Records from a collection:

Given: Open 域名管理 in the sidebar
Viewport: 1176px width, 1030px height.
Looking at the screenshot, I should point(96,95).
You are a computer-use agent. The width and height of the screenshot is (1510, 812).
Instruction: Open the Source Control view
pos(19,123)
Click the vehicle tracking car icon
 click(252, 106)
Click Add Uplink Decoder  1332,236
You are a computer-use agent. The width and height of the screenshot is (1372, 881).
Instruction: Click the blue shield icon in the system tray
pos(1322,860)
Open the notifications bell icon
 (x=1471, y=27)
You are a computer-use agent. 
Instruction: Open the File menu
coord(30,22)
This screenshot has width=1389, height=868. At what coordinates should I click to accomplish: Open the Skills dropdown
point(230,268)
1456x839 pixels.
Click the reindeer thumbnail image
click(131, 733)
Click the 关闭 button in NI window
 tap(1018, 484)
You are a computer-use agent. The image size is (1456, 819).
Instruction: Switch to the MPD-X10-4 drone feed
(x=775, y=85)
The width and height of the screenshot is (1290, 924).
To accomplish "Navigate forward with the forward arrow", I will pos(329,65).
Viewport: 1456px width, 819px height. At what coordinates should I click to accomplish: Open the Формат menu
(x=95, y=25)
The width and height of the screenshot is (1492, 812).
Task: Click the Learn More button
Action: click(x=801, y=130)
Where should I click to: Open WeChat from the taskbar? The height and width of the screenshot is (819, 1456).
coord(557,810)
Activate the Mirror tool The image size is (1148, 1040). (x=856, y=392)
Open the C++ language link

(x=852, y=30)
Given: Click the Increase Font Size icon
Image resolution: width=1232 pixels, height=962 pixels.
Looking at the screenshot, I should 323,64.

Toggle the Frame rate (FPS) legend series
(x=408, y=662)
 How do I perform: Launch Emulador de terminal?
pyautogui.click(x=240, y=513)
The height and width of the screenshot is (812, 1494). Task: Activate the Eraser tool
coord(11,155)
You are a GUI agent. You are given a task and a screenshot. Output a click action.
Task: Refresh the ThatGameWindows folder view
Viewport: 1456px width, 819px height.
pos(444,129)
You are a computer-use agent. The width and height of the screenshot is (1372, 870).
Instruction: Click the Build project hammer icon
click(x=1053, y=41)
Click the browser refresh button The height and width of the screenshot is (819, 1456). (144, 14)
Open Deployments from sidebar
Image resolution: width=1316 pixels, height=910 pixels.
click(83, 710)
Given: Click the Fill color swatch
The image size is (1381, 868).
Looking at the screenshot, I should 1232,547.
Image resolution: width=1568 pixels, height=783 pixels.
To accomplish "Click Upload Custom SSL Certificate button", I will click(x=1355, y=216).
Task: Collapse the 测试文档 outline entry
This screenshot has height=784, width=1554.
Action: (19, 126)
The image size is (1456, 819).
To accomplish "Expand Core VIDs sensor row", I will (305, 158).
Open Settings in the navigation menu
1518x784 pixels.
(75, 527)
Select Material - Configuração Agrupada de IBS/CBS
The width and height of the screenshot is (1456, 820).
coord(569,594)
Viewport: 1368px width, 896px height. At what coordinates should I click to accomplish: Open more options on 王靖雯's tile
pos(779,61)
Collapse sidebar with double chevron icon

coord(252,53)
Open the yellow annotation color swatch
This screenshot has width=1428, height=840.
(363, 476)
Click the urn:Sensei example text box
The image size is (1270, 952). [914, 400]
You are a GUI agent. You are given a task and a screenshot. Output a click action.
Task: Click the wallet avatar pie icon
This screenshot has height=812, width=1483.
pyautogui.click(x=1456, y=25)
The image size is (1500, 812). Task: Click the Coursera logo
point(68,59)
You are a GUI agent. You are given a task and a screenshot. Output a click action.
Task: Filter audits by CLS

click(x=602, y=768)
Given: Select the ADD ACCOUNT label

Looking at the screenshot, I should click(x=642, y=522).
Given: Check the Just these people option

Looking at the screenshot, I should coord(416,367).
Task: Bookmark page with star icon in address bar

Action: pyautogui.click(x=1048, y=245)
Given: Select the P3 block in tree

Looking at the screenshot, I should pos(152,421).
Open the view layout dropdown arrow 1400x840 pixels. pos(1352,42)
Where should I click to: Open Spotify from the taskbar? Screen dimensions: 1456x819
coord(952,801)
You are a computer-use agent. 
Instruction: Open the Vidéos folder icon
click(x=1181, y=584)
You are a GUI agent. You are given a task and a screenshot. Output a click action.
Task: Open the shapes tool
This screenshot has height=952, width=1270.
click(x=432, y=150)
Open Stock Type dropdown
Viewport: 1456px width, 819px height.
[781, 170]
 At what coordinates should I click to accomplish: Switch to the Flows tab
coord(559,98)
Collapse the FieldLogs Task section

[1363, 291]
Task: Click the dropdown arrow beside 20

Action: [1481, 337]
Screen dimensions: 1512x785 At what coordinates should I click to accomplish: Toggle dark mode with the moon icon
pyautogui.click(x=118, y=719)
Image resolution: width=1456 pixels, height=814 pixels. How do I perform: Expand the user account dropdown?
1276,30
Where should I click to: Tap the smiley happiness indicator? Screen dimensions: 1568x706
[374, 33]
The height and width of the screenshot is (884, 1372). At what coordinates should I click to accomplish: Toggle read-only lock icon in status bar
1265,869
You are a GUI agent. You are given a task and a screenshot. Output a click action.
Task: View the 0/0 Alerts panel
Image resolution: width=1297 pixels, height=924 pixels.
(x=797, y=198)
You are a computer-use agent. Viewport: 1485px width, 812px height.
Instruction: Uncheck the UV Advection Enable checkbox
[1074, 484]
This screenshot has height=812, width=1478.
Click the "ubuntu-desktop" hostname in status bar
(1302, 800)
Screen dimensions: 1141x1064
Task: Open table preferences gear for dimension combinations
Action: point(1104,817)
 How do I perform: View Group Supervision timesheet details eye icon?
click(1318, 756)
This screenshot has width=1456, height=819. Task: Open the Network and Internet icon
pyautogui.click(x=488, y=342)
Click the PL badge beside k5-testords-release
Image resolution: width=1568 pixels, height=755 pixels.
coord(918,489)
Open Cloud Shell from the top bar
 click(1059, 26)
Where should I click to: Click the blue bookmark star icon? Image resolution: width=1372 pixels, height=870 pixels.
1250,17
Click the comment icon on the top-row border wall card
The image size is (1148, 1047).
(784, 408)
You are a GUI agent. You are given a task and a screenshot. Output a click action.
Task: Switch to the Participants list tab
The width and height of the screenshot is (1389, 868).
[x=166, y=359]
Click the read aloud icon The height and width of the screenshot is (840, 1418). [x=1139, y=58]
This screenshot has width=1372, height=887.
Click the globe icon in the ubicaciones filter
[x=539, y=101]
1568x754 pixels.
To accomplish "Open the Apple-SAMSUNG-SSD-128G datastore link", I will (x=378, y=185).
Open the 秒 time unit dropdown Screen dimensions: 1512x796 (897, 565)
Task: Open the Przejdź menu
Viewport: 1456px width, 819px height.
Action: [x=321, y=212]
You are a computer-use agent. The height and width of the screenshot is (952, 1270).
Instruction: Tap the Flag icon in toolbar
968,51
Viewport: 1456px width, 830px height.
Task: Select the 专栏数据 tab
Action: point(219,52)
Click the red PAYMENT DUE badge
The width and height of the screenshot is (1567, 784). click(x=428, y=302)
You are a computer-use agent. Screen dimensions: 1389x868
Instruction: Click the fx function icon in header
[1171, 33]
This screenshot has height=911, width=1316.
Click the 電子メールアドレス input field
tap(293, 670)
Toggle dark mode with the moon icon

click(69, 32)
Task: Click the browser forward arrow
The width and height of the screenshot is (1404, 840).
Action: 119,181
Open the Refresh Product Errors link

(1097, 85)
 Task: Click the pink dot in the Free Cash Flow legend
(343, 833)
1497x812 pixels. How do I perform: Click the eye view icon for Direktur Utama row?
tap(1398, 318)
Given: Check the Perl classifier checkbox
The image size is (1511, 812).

Task to complete:
Copy each entry exactly.

Reply to the task:
Given: Open 域名管理 in the sidebar
Viewport: 1176px width, 1030px height.
Looking at the screenshot, I should point(96,95).
You are a computer-use agent. The width and height of the screenshot is (1510, 812).
Instruction: Open the Source Control view
pos(19,123)
Click the vehicle tracking car icon
 click(252, 106)
Click Add Uplink Decoder  1332,236
You are a computer-use agent. The width and height of the screenshot is (1372, 881).
Instruction: Click the blue shield icon in the system tray
pos(1322,860)
Open the notifications bell icon
 (x=1471, y=27)
You are a computer-use agent. 
Instruction: Open the File menu
coord(30,22)
This screenshot has width=1389, height=868. At what coordinates should I click to accomplish: Open the Skills dropdown
point(230,268)
1456x839 pixels.
Click the reindeer thumbnail image
click(131, 733)
Click the 关闭 button in NI window
 tap(1018, 484)
You are a computer-use agent. The image size is (1456, 819).
Instruction: Switch to the MPD-X10-4 drone feed
(x=775, y=85)
The width and height of the screenshot is (1290, 924).
To accomplish "Navigate forward with the forward arrow", I will pos(329,65).
Viewport: 1456px width, 819px height. At what coordinates should I click to accomplish: Open the Формат menu
(x=95, y=25)
The width and height of the screenshot is (1492, 812).
Task: Click the Learn More button
Action: click(x=801, y=130)
Where should I click to: Open WeChat from the taskbar? The height and width of the screenshot is (819, 1456).
coord(557,810)
Activate the Mirror tool The image size is (1148, 1040). (x=856, y=392)
Open the C++ language link

(x=852, y=30)
Given: Click the Increase Font Size icon
Image resolution: width=1232 pixels, height=962 pixels.
Looking at the screenshot, I should 323,64.

Toggle the Frame rate (FPS) legend series
(x=408, y=662)
 How do I perform: Launch Emulador de terminal?
pyautogui.click(x=240, y=513)
The height and width of the screenshot is (812, 1494). Task: Activate the Eraser tool
coord(11,155)
You are a GUI agent. You are given a task and a screenshot. Output a click action.
Task: Refresh the ThatGameWindows folder view
Viewport: 1456px width, 819px height.
pos(444,129)
You are a computer-use agent. The width and height of the screenshot is (1372, 870).
Instruction: Click the Build project hammer icon
click(x=1053, y=41)
Click the browser refresh button The height and width of the screenshot is (819, 1456). (144, 14)
Open Deployments from sidebar
Image resolution: width=1316 pixels, height=910 pixels.
click(83, 710)
Given: Click the Fill color swatch
The image size is (1381, 868).
Looking at the screenshot, I should 1232,547.
Image resolution: width=1568 pixels, height=783 pixels.
To accomplish "Click Upload Custom SSL Certificate button", I will click(x=1355, y=216).
Task: Collapse the 测试文档 outline entry
This screenshot has height=784, width=1554.
Action: (19, 126)
The image size is (1456, 819).
To accomplish "Expand Core VIDs sensor row", I will (305, 158).
Open Settings in the navigation menu
1518x784 pixels.
(75, 527)
Select Material - Configuração Agrupada de IBS/CBS
The width and height of the screenshot is (1456, 820).
coord(569,594)
Viewport: 1368px width, 896px height. At what coordinates should I click to accomplish: Open more options on 王靖雯's tile
pos(779,61)
Collapse sidebar with double chevron icon

coord(252,53)
Open the yellow annotation color swatch
This screenshot has width=1428, height=840.
(363, 476)
Click the urn:Sensei example text box
The image size is (1270, 952). [914, 400]
You are a GUI agent. You are given a task and a screenshot. Output a click action.
Task: Click the wallet avatar pie icon
This screenshot has height=812, width=1483.
pyautogui.click(x=1456, y=25)
The image size is (1500, 812). Task: Click the Coursera logo
point(68,59)
You are a GUI agent. You are given a task and a screenshot. Output a click action.
Task: Filter audits by CLS

click(x=602, y=768)
Given: Select the ADD ACCOUNT label

Looking at the screenshot, I should click(x=642, y=522).
Given: Check the Just these people option

Looking at the screenshot, I should coord(416,367).
Task: Bookmark page with star icon in address bar

Action: pyautogui.click(x=1048, y=245)
Given: Select the P3 block in tree

Looking at the screenshot, I should pos(152,421).
Open the view layout dropdown arrow 1400x840 pixels. pos(1352,42)
Where should I click to: Open Spotify from the taskbar? Screen dimensions: 1456x819
coord(952,801)
You are a computer-use agent. 
Instruction: Open the Vidéos folder icon
click(x=1181, y=584)
You are a GUI agent. You are given a task and a screenshot. Output a click action.
Task: Open the shapes tool
This screenshot has height=952, width=1270.
click(x=432, y=150)
Open Stock Type dropdown
Viewport: 1456px width, 819px height.
[781, 170]
 At what coordinates should I click to accomplish: Switch to the Flows tab
coord(559,98)
Collapse the FieldLogs Task section

[1363, 291]
Task: Click the dropdown arrow beside 20

Action: [1481, 337]
Screen dimensions: 1512x785 At what coordinates should I click to accomplish: Toggle dark mode with the moon icon
pyautogui.click(x=118, y=719)
Image resolution: width=1456 pixels, height=814 pixels. How do I perform: Expand the user account dropdown?
1276,30
Where should I click to: Tap the smiley happiness indicator? Screen dimensions: 1568x706
[374, 33]
The height and width of the screenshot is (884, 1372). At what coordinates should I click to accomplish: Toggle read-only lock icon in status bar
1265,869
You are a GUI agent. You are given a task and a screenshot. Output a click action.
Task: View the 0/0 Alerts panel
Image resolution: width=1297 pixels, height=924 pixels.
(x=797, y=198)
You are a computer-use agent. Viewport: 1485px width, 812px height.
Instruction: Uncheck the UV Advection Enable checkbox
[1074, 484]
This screenshot has height=812, width=1478.
Click the "ubuntu-desktop" hostname in status bar
(1302, 800)
Screen dimensions: 1141x1064
Task: Open table preferences gear for dimension combinations
Action: point(1104,817)
 How do I perform: View Group Supervision timesheet details eye icon?
click(1318, 756)
This screenshot has width=1456, height=819. Task: Open the Network and Internet icon
pyautogui.click(x=488, y=342)
Click the PL badge beside k5-testords-release
Image resolution: width=1568 pixels, height=755 pixels.
coord(918,489)
Open Cloud Shell from the top bar
 click(1059, 26)
Where should I click to: Click the blue bookmark star icon? Image resolution: width=1372 pixels, height=870 pixels.
1250,17
Click the comment icon on the top-row border wall card
The image size is (1148, 1047).
(784, 408)
You are a GUI agent. You are given a task and a screenshot. Output a click action.
Task: Switch to the Participants list tab
The width and height of the screenshot is (1389, 868).
[x=166, y=359]
Click the read aloud icon The height and width of the screenshot is (840, 1418). [x=1139, y=58]
This screenshot has width=1372, height=887.
Click the globe icon in the ubicaciones filter
[x=539, y=101]
1568x754 pixels.
To accomplish "Open the Apple-SAMSUNG-SSD-128G datastore link", I will (x=378, y=185).
Open the 秒 time unit dropdown Screen dimensions: 1512x796 (897, 565)
Task: Open the Przejdź menu
Viewport: 1456px width, 819px height.
Action: [x=321, y=212]
You are a computer-use agent. The height and width of the screenshot is (952, 1270).
Instruction: Tap the Flag icon in toolbar
968,51
Viewport: 1456px width, 830px height.
Task: Select the 专栏数据 tab
Action: point(219,52)
Click the red PAYMENT DUE badge
The width and height of the screenshot is (1567, 784). click(x=428, y=302)
You are a computer-use agent. Screen dimensions: 1389x868
Instruction: Click the fx function icon in header
[1171, 33]
This screenshot has height=911, width=1316.
Click the 電子メールアドレス input field
tap(293, 670)
Toggle dark mode with the moon icon

click(69, 32)
Task: Click the browser forward arrow
The width and height of the screenshot is (1404, 840).
Action: 119,181
Open the Refresh Product Errors link

(1097, 85)
 Task: Click the pink dot in the Free Cash Flow legend
(343, 833)
1497x812 pixels. How do I perform: Click the eye view icon for Direktur Utama row?
tap(1398, 318)
Given: Check the Perl classifier checkbox
The image size is (1511, 812).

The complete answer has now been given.